Check each line below for "computer" and report how many have it, nothing else.

Records from a collection:
━━━━

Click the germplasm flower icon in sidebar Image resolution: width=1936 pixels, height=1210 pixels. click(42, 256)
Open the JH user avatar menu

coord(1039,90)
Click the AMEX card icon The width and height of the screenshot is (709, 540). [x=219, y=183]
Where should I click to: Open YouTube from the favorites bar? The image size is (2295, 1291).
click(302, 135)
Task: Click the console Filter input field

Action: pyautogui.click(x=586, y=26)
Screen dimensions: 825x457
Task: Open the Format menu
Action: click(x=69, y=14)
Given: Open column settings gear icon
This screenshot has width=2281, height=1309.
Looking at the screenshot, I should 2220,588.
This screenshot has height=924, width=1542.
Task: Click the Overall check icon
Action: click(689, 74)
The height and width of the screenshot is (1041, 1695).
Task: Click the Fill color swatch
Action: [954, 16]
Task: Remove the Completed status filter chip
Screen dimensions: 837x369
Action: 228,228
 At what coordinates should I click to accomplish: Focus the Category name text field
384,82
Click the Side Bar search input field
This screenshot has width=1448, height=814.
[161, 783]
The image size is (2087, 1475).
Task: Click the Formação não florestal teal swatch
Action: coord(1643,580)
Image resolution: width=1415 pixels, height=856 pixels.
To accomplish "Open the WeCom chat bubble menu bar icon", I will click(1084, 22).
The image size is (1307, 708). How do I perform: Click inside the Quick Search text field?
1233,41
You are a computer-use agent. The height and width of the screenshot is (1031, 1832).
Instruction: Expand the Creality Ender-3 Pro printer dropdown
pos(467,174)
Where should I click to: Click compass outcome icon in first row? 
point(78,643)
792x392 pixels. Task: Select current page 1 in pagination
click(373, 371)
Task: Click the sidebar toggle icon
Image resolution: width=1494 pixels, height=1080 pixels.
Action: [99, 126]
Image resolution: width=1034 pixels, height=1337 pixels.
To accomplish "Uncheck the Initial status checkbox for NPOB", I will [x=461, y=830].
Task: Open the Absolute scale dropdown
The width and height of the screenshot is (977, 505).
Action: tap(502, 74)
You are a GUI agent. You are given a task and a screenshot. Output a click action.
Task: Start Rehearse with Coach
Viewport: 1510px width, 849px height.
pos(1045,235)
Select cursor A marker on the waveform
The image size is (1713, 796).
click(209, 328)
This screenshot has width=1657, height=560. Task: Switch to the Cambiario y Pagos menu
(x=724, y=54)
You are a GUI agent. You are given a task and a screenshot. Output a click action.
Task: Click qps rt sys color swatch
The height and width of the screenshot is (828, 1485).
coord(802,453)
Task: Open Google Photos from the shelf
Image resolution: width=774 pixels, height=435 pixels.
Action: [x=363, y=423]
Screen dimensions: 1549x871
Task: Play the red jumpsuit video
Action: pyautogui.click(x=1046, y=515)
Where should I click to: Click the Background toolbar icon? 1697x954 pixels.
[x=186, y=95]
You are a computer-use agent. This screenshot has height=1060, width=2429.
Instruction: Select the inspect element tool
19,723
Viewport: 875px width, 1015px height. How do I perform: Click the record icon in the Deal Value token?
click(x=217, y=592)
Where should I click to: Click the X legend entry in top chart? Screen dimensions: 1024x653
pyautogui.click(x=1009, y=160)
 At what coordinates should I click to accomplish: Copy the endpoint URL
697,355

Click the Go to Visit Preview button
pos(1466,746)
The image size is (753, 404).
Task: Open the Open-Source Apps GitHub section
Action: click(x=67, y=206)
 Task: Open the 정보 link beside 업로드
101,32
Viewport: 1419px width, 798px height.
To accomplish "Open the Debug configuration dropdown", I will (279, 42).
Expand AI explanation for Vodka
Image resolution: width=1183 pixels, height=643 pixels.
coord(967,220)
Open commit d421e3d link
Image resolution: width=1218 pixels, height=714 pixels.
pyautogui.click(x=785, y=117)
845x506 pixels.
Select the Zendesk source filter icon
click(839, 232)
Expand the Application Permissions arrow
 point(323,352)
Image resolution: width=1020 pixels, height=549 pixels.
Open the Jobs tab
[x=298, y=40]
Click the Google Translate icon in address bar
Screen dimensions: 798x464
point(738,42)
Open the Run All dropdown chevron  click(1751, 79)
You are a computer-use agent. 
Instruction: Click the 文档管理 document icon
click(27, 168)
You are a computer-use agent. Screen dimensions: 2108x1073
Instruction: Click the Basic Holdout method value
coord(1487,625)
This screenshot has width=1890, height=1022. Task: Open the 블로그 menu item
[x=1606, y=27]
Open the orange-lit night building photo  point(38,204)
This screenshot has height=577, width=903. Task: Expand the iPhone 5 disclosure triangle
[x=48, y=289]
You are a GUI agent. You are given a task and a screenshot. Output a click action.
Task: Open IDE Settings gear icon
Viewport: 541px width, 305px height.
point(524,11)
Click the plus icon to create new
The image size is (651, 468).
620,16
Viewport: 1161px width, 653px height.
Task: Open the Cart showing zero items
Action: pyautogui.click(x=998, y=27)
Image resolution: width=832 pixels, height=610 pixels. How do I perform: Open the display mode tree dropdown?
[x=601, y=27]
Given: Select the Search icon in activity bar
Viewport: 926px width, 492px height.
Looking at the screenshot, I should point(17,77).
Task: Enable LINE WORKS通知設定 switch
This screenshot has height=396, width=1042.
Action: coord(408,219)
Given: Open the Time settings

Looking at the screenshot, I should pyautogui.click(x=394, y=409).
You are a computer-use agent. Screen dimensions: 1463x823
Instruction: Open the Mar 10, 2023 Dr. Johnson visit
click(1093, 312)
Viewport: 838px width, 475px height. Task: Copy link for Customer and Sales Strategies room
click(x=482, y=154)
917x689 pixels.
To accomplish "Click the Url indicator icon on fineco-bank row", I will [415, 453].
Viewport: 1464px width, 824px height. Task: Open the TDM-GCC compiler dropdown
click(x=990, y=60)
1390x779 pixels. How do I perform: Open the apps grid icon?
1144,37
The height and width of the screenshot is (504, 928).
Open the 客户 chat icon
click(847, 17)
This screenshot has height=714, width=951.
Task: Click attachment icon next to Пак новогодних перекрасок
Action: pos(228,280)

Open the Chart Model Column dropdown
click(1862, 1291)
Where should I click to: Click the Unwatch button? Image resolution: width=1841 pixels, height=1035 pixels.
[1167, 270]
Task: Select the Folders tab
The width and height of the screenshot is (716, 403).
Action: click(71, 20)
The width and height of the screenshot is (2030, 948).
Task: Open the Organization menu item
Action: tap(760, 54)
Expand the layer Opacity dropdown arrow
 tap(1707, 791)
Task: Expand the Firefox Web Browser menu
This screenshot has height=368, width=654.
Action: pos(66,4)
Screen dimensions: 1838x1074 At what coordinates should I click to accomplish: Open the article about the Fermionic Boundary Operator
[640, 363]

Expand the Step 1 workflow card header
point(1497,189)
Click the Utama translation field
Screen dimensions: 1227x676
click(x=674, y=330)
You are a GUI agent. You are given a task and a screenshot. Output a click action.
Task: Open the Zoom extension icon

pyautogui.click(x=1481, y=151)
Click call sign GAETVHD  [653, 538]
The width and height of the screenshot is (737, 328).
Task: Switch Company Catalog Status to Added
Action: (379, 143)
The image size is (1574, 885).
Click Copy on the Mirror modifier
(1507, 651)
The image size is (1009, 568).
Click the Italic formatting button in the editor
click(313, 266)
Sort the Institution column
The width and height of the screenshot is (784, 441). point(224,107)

━━━━

:: RESPONSE AREA ::
5